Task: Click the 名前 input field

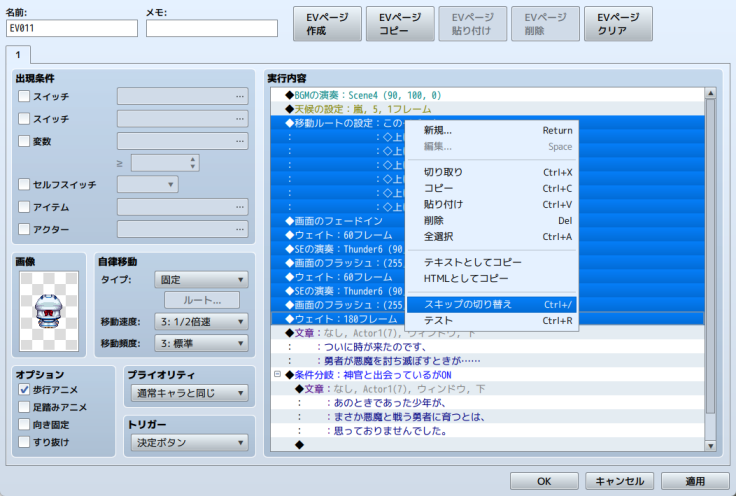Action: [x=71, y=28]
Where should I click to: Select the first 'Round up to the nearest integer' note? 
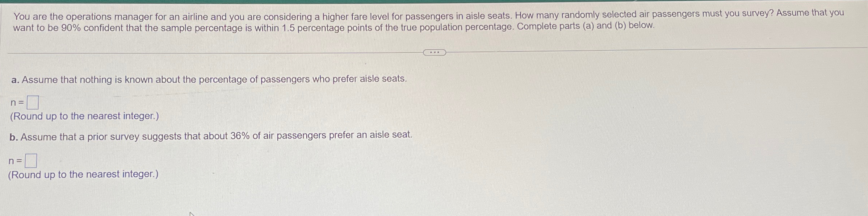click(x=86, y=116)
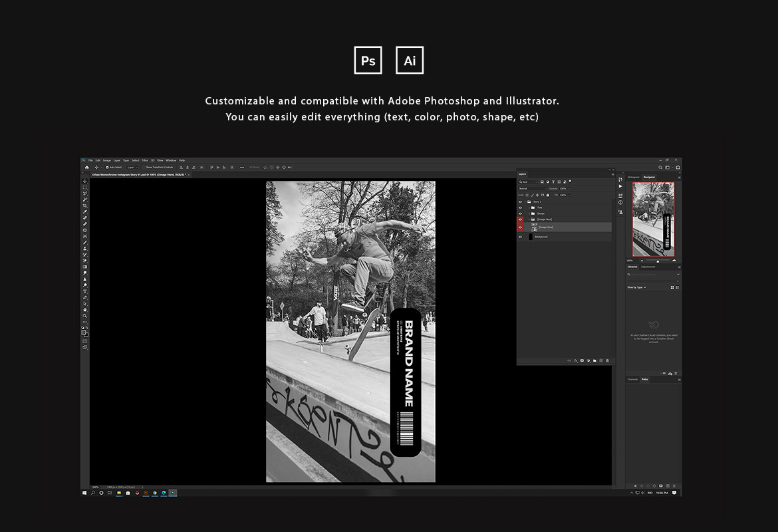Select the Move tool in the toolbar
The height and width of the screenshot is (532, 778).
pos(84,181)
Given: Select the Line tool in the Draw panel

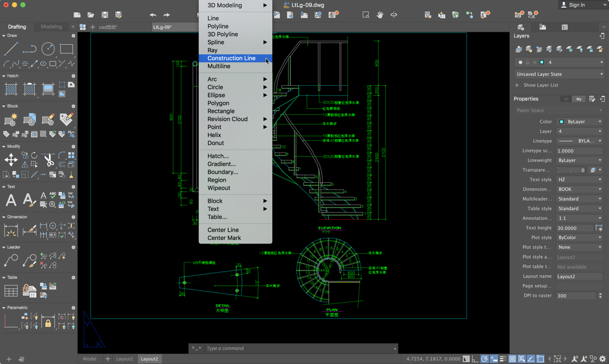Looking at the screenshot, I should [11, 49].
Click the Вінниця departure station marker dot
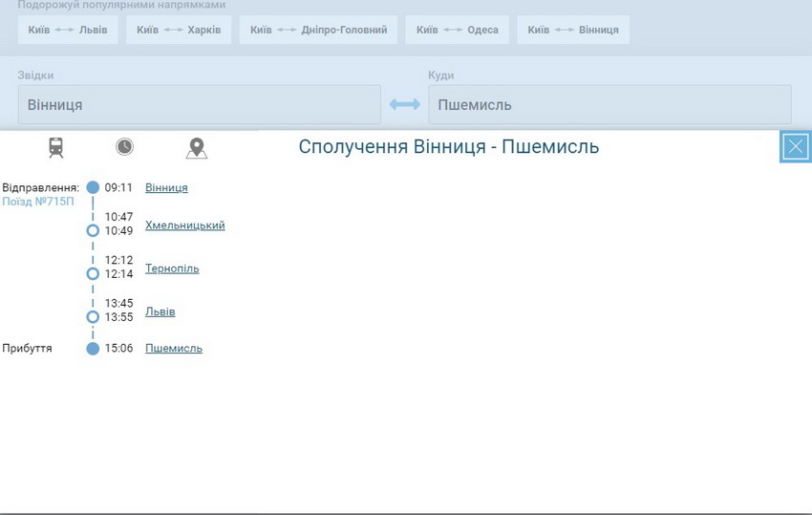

* * *

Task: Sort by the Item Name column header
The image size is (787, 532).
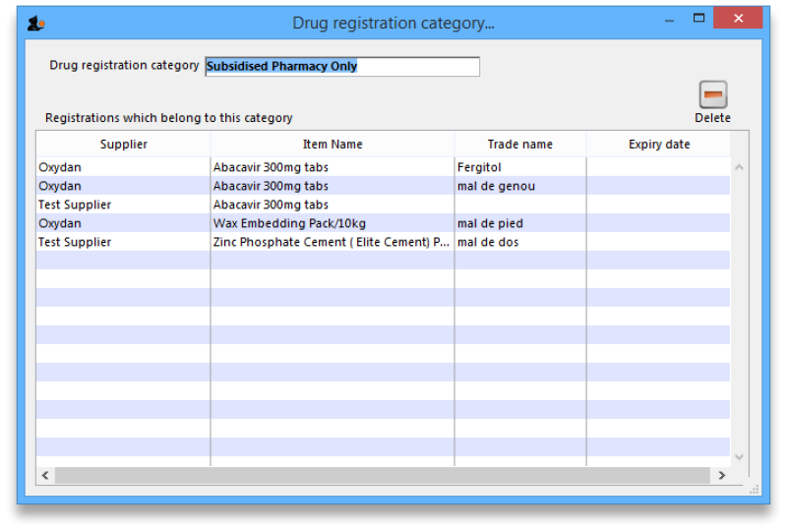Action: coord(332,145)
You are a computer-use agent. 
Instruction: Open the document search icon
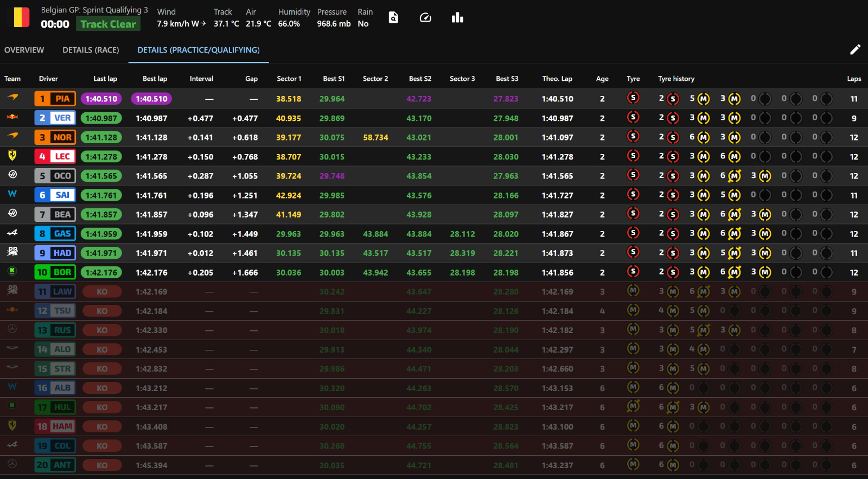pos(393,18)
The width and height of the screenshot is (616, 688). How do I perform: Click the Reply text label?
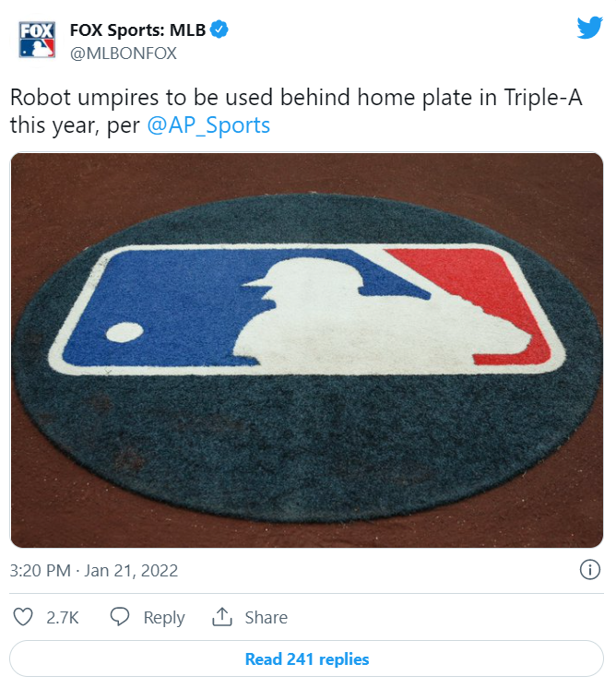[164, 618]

> **Task instructions**
In the entries above, find the line with "Task: Click the 名前 input field" and the line with "Click the Вінниця". Write out exactly those two lines and every line between them, pictures excluded.

> **Result for this task**
Task: Click the 名前 input field

Action: [x=71, y=28]
Where should I click to: Select the first 'Round up to the nearest integer' note? 
click(x=86, y=116)
Select the Move tool in the toolbar
The height and width of the screenshot is (532, 778).
pos(84,181)
Given: Select the Line tool in the Draw panel

Looking at the screenshot, I should [11, 49].
Click the Вінниця departure station marker dot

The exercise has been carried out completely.